Directive:
Can you update the rows from the line with "Click the play icon for s3://output/1.txt row" through the line with "point(95,195)" by swapping "field" for "input", keep everything else the same, and leave the pictures out of your answer?

Supplied information:
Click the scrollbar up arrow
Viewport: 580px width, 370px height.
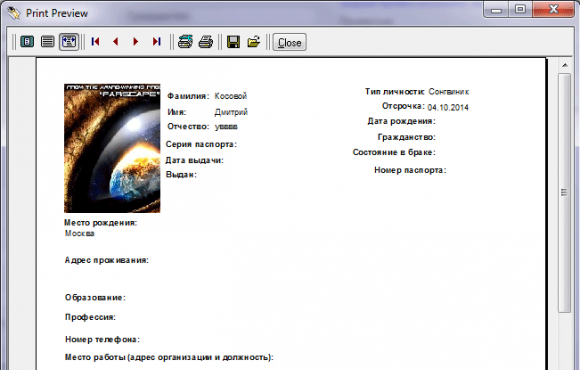click(x=564, y=65)

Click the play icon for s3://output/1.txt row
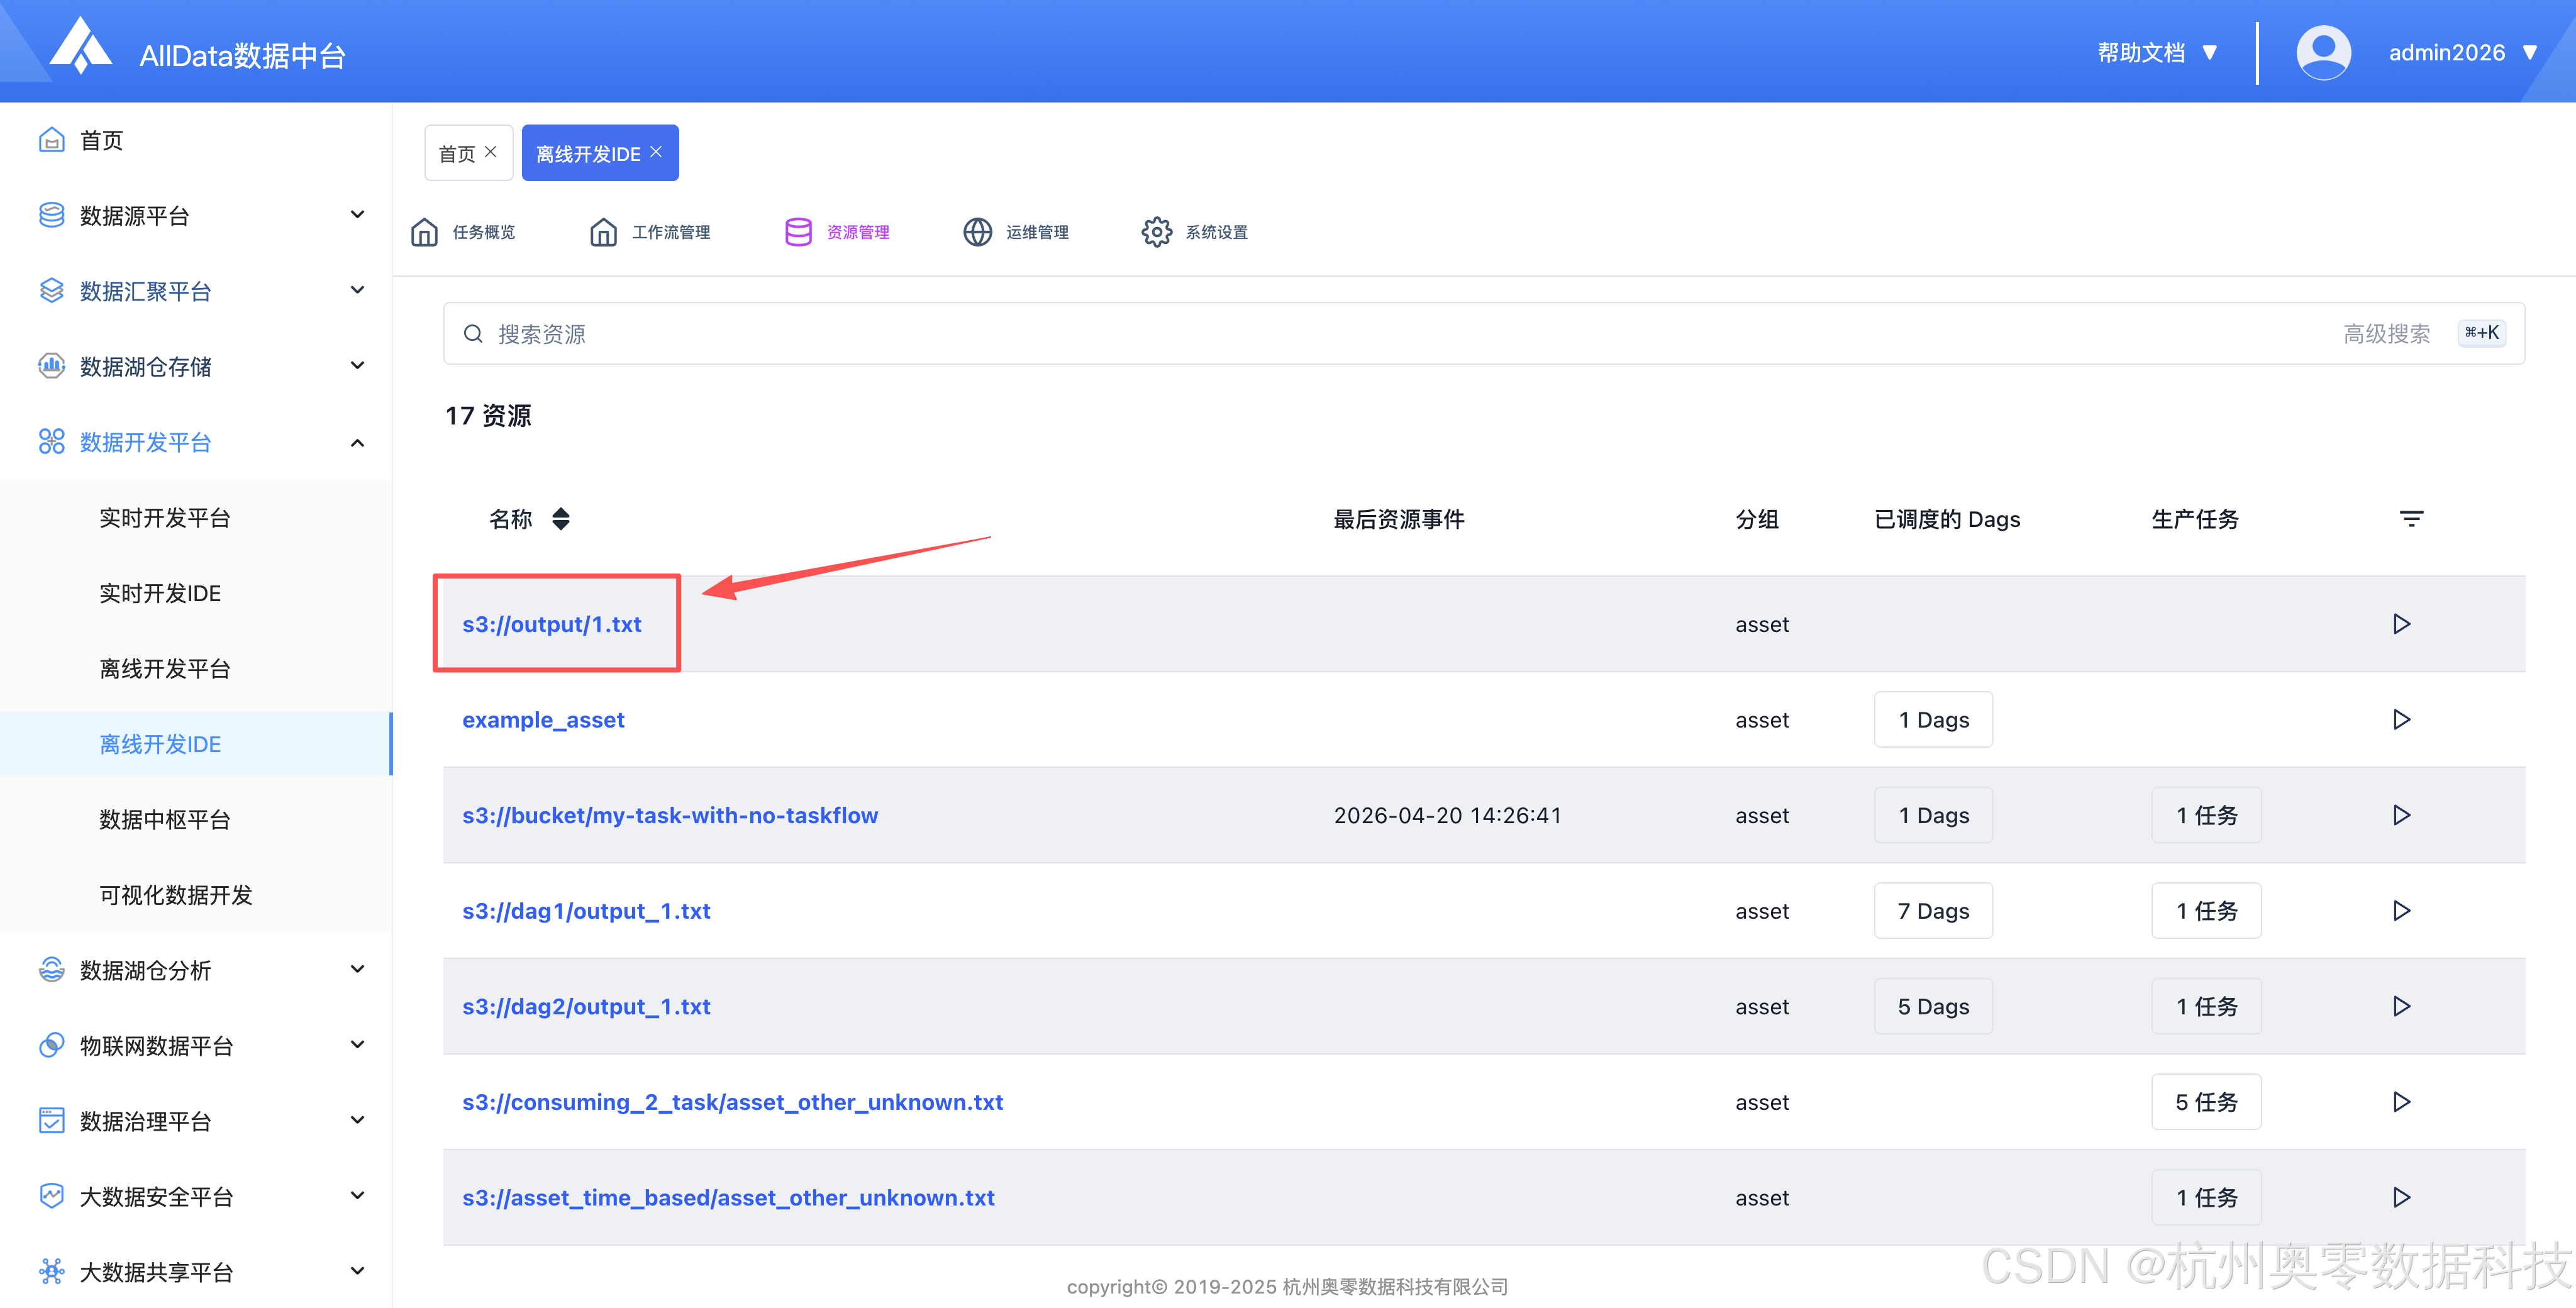tap(2401, 624)
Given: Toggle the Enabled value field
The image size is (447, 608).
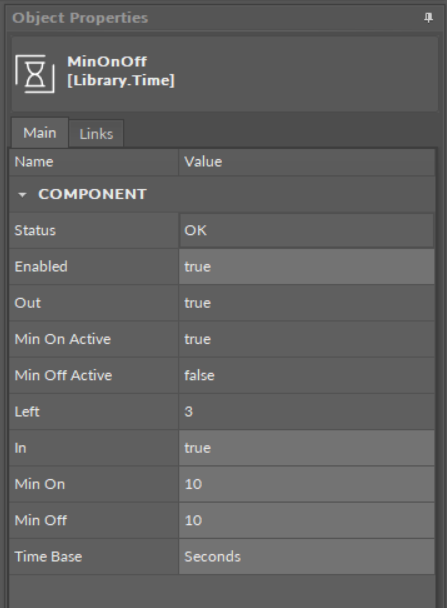Looking at the screenshot, I should coord(306,267).
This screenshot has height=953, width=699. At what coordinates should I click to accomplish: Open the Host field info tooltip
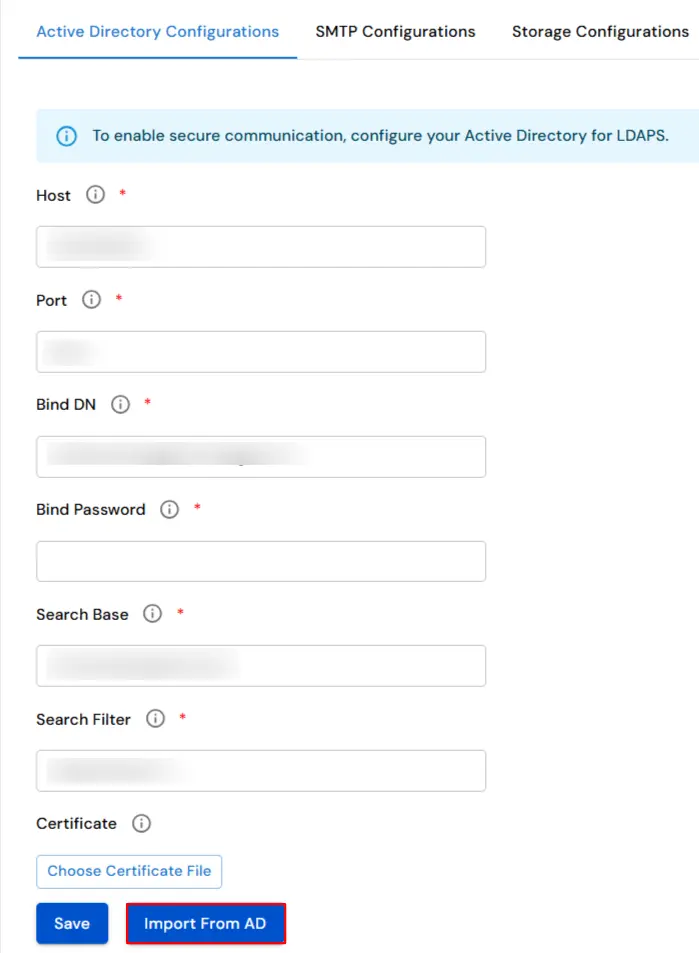point(95,195)
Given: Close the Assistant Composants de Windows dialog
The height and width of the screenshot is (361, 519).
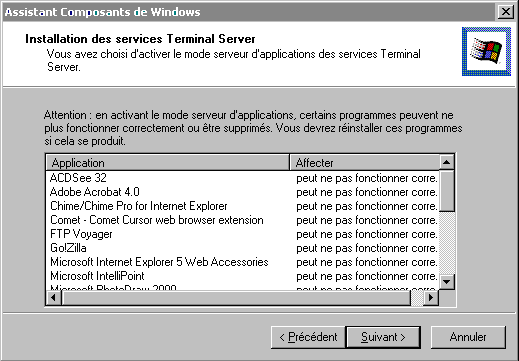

Solution to this exercise:
Click the play icon for s3://output/1.txt row
tap(2401, 624)
Given: Toggle the Enabled value input
The image size is (447, 608).
Looking at the screenshot, I should coord(306,267).
This screenshot has height=953, width=699. At what coordinates should I click to accomplish: Open the Host input info tooltip
point(95,195)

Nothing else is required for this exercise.